Estella
Una sentencia avala que la planta de lodos no se instale en Igúzquiza
Desestima el recurso que la promotora había presentado contra un acuerdo del pleno municipal


Actualizado el 16/01/2021 a las 06:00
La decisión del Ayuntamiento de Igúzquiza de no otorgar licencia de apertura a la conocida como planta de lodos, promovida en una parcela de suelo rústico del concejo de Ázqueta, ha recibido el aval judicial en el marco de un largo litigio entre el distrito y Áridos Reciclados de Navarra, impulsora del proyecto. Una sentencia con fecha del pasado 10 de diciembre del Juzgado Contencioso Administrativo número 3 de Pamplona ha desestimado el recurso interpuesto por la empresa contra un acuerdo adoptado por el pleno municipal el 5 de febrero del 2019 en el que se archivaba el procedimiento para ese permiso de apertura.
Lo que en concreto se paralizaba entonces y que llevó a acudir a los tribunales para pedir la revocación era la autorización del consistorio para la actividad de ampliación de instalación de una “planta de almacenamiento de áridos y promoción de tierras de enmienda”. El fallo condena ahora al pago de las costas judiciales a la recurrente y da la posibilidad de interponer recurso de apelación.
LAS MEDIDAS CORRECTORAS
Según fundamenta la sentencia, el caso referido -una actividad clasificada en suelo no urbanizable- venía precedida de “múltiples informes sectoriales, de Medio Ambiente, de Obras Públicas, de Ordenación del Territorio y de la ORVE que imponen sus condiciones y medidas correctoras”. Indicaciones -añade- recogidas finalmente en la licencia de actividades clasificadas que otorgó el Ayuntamiento al tratarse de una competencia municipal.
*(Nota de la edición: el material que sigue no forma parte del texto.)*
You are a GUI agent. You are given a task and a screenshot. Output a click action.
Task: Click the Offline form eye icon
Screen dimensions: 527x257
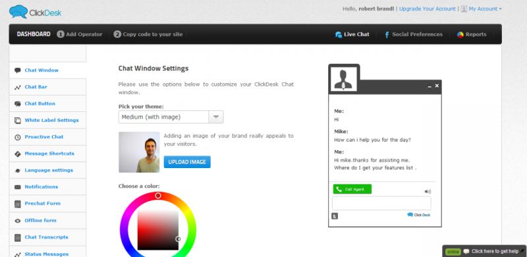point(18,221)
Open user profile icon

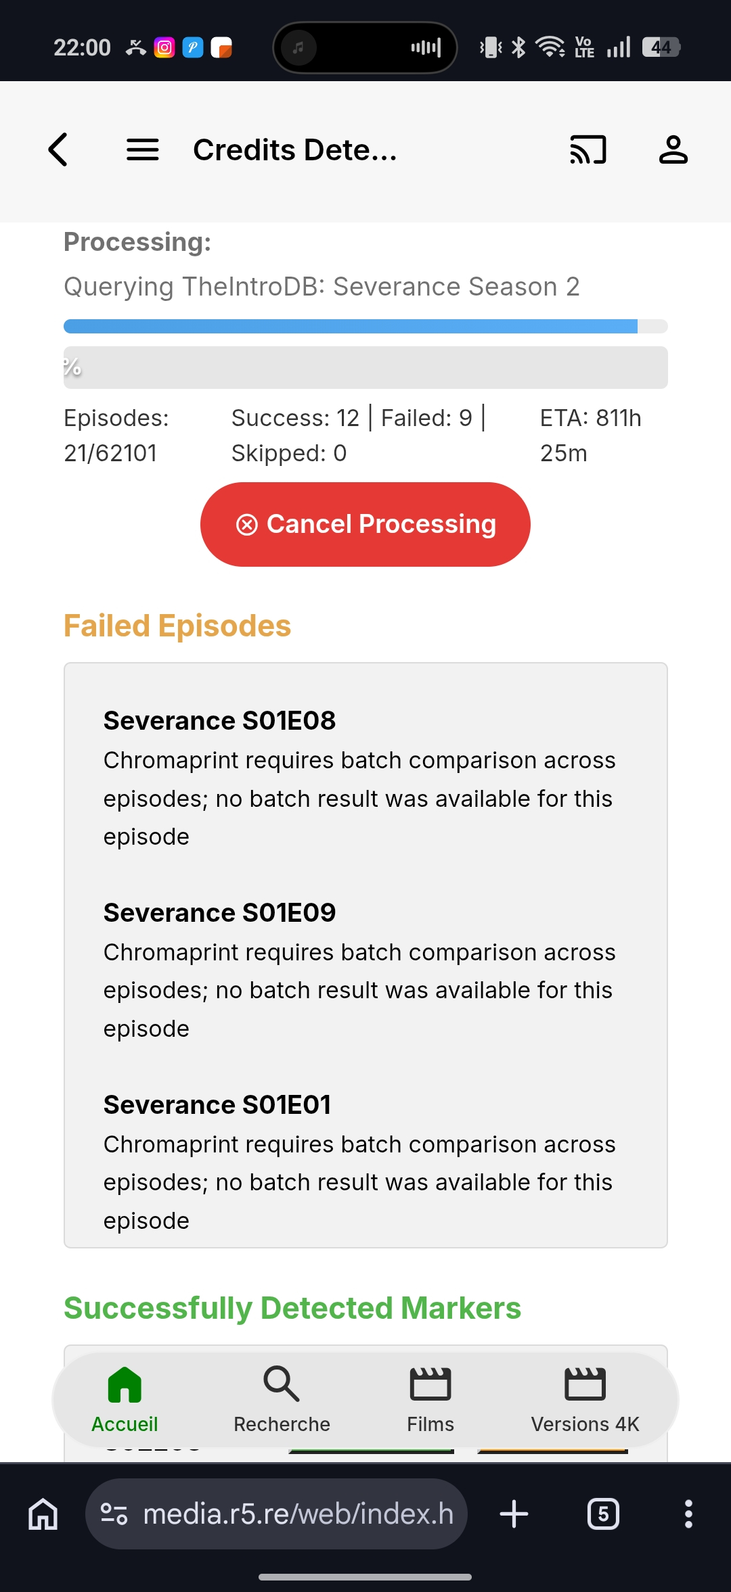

Refleja que inicialmente se solicitó licencia -y así se le otorgó en 2011- para un tipo de actividad y que posteriormente solicitó ampliación. En la reconstrucción del proceso y según prosigue la sentencia, se otorgaron licencias de obras y de actividades en octubre de 2013 para, finalmente, presentarse un fin de obra, además de una solicitud para la autorización de apertura una vez se hubo iniciado expediente de caducidad.
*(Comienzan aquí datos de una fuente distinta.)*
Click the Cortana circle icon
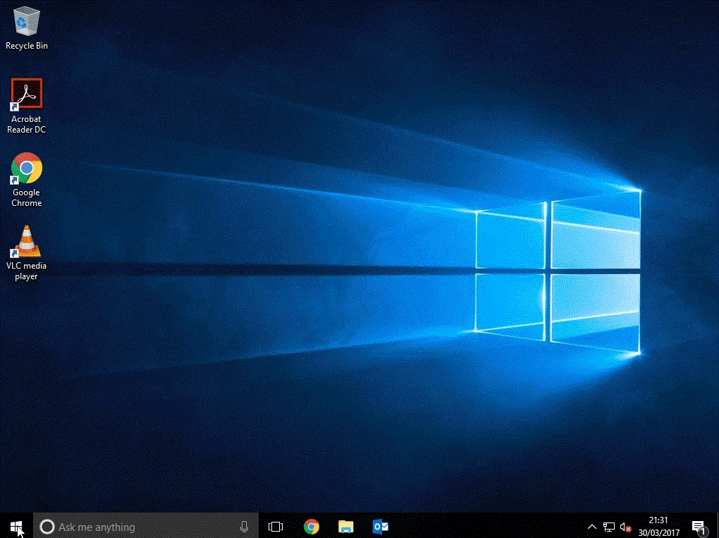 (47, 527)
Considera cierto que en el momento en que se declaró la caducidad de esa licencia, revocada posteriormente por sentencia judicial, se paralizó de facto el procedimiento de resolución del permiso de apertura. A partir de ahí -detalla- el Ayuntamiento “encomendó a una ingeniería un informe completo sobre la adecuación de lo ejecutado a las licencias otorgadas”. Sus conclusiones condicionaron después la concesión de la apertura a “subsanar nada menos que 26 aspectos”. La sentencia subraya como de ese informe se derivó, mediante una resolución de alcaldía con fecha 13 de julio de 2018, un requerimiento del Ayuntamiento a la empresa para acometer esas medidas correctoras“cuyo cumplimiento habría determinado el otorgamiento de la licencia de apertura solicitada”. La sentencia expone que de todos ellas “solo se cumple el justificante de la fianza”, por lo que el Ayuntamiento no da luz verde al permiso.
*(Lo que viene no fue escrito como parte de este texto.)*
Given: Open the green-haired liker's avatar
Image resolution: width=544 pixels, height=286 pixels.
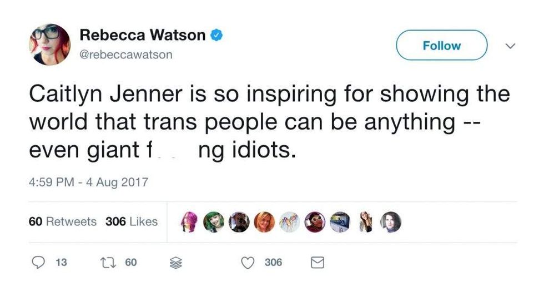Looking at the screenshot, I should pyautogui.click(x=214, y=221).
Respecto a si hubo o no “silencio administrativo positivo”, el juzgado avala al Ayuntamiento al considerar que no se dio en este caso, algo “ obvio” por no haberse cumplido las medidas correctoras. Estima igualmente que tiene razón el consistorio con “la afección de daños al medio ambiente”, por lo que no se está en “la revocación de un acto administrativo de derechos sino en el archivo de una licencia por incumplimiento de los requerimientos para su apertura”.
La sentencia alude al papel de la recurrente, Áridos Reciclados de Navarra, e indica que “incumple expresamente” esas indicaciones correctoras y formula “alegaciones casi el último día de plazo” dado para acometerlas. Con el archivo de la licencia considerado procedente, el juzgado sostiene que “no se ha acreditado tampoco desviación de poder” remitiéndose a esa no ejecución de lo requerido.